Well, Householder wasn’t quite sure how you got a cuckoo back in its clock, and he wasn’t quite sure if you took cuckoo clocks into a Horologist like Mr.Tickspring, but he thought he’d been a good customer of Mr.Tickspring’s, so perhaps he’d be willing to carry out repairs. And he thought Felicity would be so intrigued by the cuckoo clock, and so sorry for the poor little bird that Heidi now looked.
Which she was. She couldn’t have been more sorry for Heidi if she had known what scary adventures she’d been through.
And of course Mr.Tickspring was much too kind an old clockmaker to refuse to work on what he could see was a genuine Swiss clock. He soon had Heidi repaired, repainted, varnished and settled back in her little Swiss chalet.

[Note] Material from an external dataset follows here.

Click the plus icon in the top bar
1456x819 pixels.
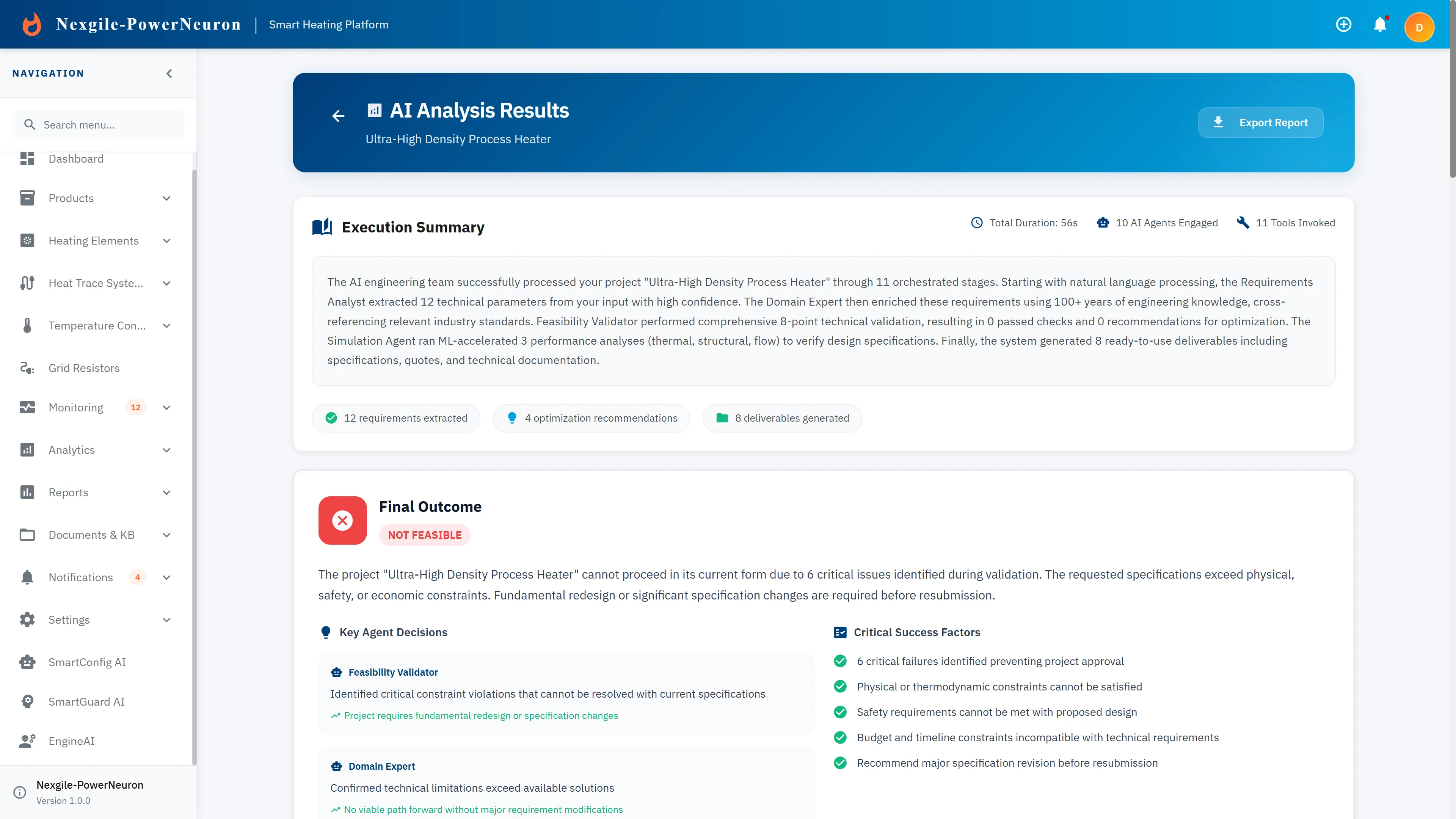(1343, 24)
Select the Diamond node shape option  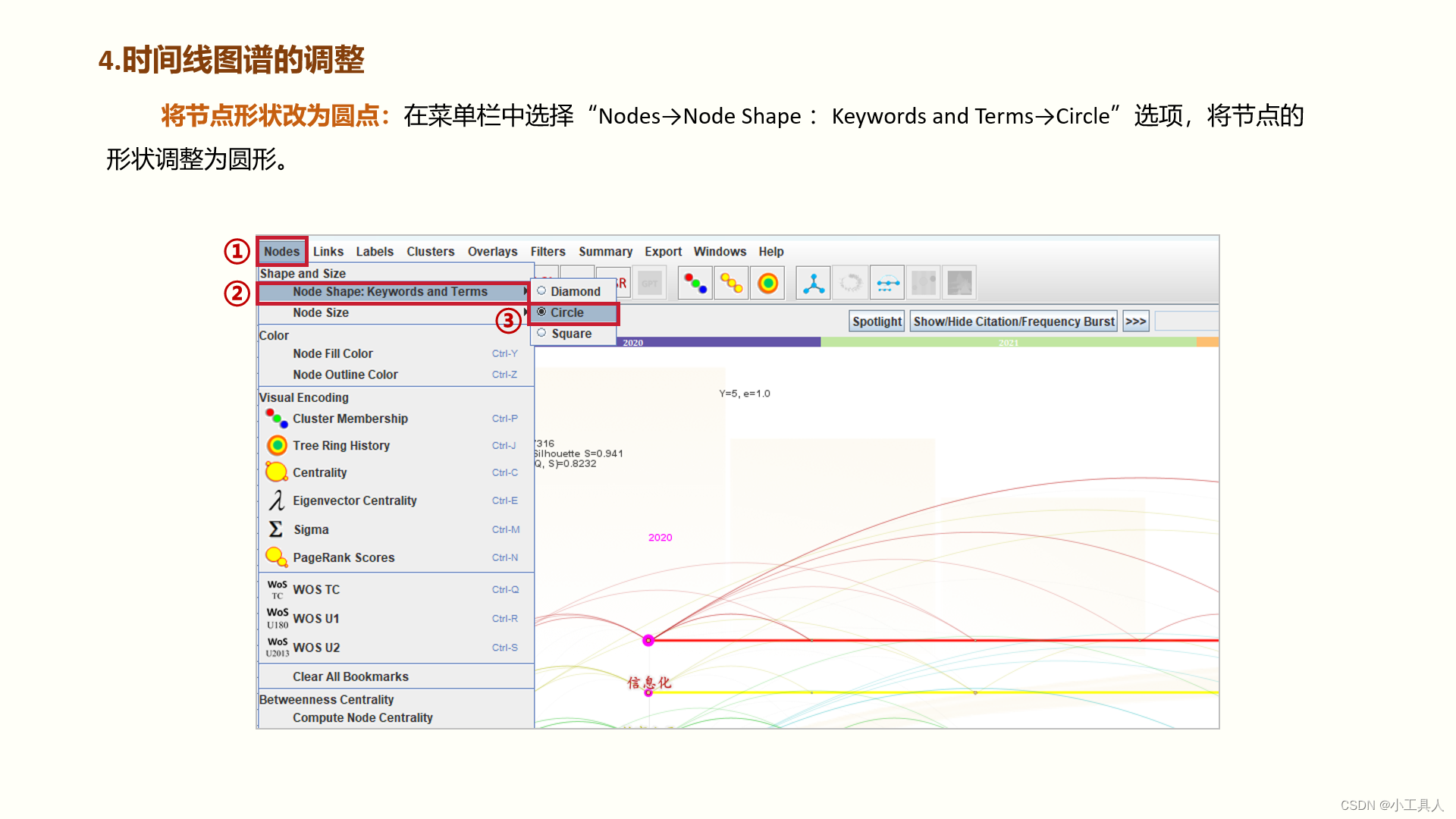(574, 291)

“It was strange how the bird’s wings seemed to have worked themselves loose somehow,” he said to Householder when he came to collect Heidi. “I think it got tired of going back inside the clock, and tried to fly,” he went on, smiling at his little joke. “Anyway, now it’s as good as new, just as good as new.”
And so Heidi went back on the wall, and was very happy to be there.
“Oh, Edoovard,” she exclaimed, “Eet ees so good to be back! I don’t sink I vant to fly any more.”
“I – should think – not,” replied Edooard. “You – are – a clock, – not a – bird. It is – much more – important – to tell – the time – than fly – round – the garden. – And you – can’t – pretend – to be – anything – that – you’re not.”
“I know now,” said Heidi. “A clock’s job is to tell ze time.”
“Quite – right,” said Edooard, and to show what a good clock could do, he began to strike the hour with his beautiful Westminster chime, just like the chime of – but that’s another story, another time.